# Low Dimensional Topology

## February 28, 2016

### Nonlocality and statistical inference

Filed under: Uncategorized — dmoskovich @ 2:02 pm

It doesn’t have much to do with topology, but I’d like to share with you something Avishy Carmi and I have been thinking about quite a bit lately, that is the EPR paradox and the meaning of (non)locality. Avishy and I have a preprint about this:

A.Y. Carmi and D.M., Statistics Limits Nonlocality, arXiv:1507.07514.

It offers a statistical explanation for a Physics inequality called Tsirelson’s bound (perhaps to be compared to a known explanation called Information Causality). Behind the fold I will sketch how it works.

## Information about a parameter though a binary channel

A binary channel is a pair of Bernoulli ($0$ and $1$ valued) random variables $X$ and $Y$ representing input and output together with a conditional probability function $\mathrm{Pr}\left(\left.\rule{0pt}{13pt}X=Y\, \right| X\right)$ representing noise. A channel is typically described by telling a story about how $Y$ is constructed from $X$ and some additional random resources; but mathematically it’s really just the conditional probability function.

Usually it is a realization of $X$, i.e. a zero or a one, that is the message we would like to send through the channel. So the random variables of channels usually represent distributions of a realization. But I’d like to consider a different setting, in which the message through the channel is all of $X$. In other words, the message is the real number $\theta_X= E[X]$. The parameter $\theta_X$ contains an infinite amount of information (all values in its binary expansion, for instance), as opposed to the content of a sample that is one bit. So Bob’s “task” is to estimate the parameter $\theta_X$ to the best of his ability. To do this, he is allowed to sample $Y$ a predetermined number of times.

I would like to partition what may happen into three (realistic) cases:

1. There is no channel between $X$ and $Y$ because $\mathrm{Pr}\left(\left.\rule{0pt}{13pt}X=Y\, \right| X\right)= 1/2$. A fortiori, a finite number of samples of $Y$ tell us nothing about $X$.
2. There is a channel between $X$ and $Y$, i.e. $\mathrm{Pr}\left(\left.\rule{0pt}{13pt}X=Y\, \right| X\right)\neq 1/2$, but what is being broadcast through the channel cannot be distinguished from noise. More precisely, consider Fisher Information that is a mathematical quantity measuring how much samples of a random variable tells us about a parameter. It measures this via the Cramér-Rao Theorem, which tells us that the variance of any estimate which Bob can construct of $\theta_X$ based on the information at his disposal is bounded from below by one over the Fisher information. Our $\{0,1\}$-valued random variables have variance bounded above by $0.5$ (the variance of a Bernoulli random variable is $E[X]^2-E[X]$ whose maximum us at $0.5$), therefore Fisher information of under $2$ is no information’. Thus Bob would learn just the same about Alice’s variable by tossing a fair coin as he would learn by listening to the output of the channel.
==============================
DIRECTIVES.
(1) According to the nonlocality post, which physics inequality does the preprint offer a statistical explanation for?
(2) Duplicate the part of the nonlocality post that opens with the words containing "A.Y. Carmi and" and closes with "how it works.".
The entries that come after the nonlocality post are separate material.

RECORD EXTRACTS.
==============================
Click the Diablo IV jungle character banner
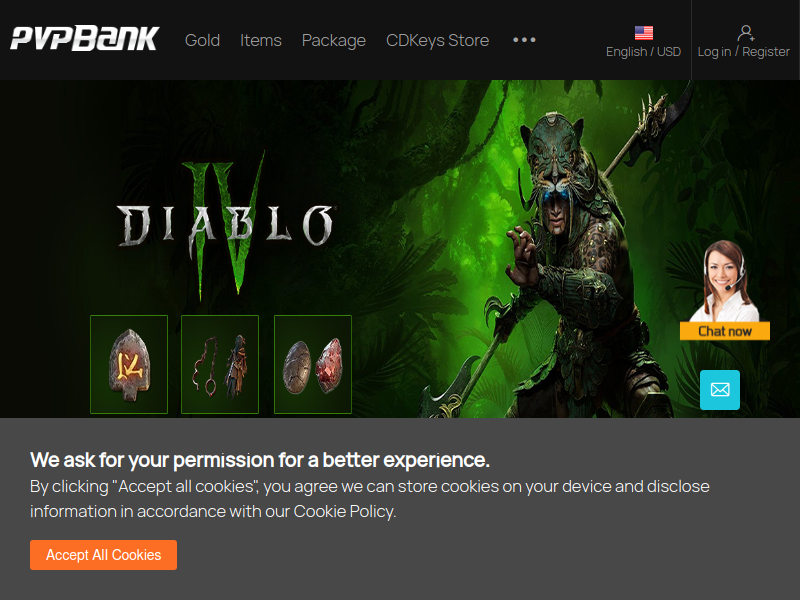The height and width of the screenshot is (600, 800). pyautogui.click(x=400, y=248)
==============================
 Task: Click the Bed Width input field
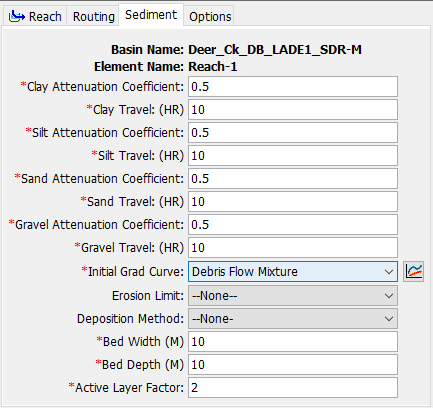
==============================
EXERCISE ANSWERS.
(1) Tsirelson's bound

(2)
A.Y. Carmi and D.M., Statistics Limits Nonlocality, arXiv:1507.07514.

It offers a statistical explanation for a Physics inequality called Tsirelson’s bound (perhaps to be compared to a known explanation called Information Causality). Behind the fold I will sketch how it works.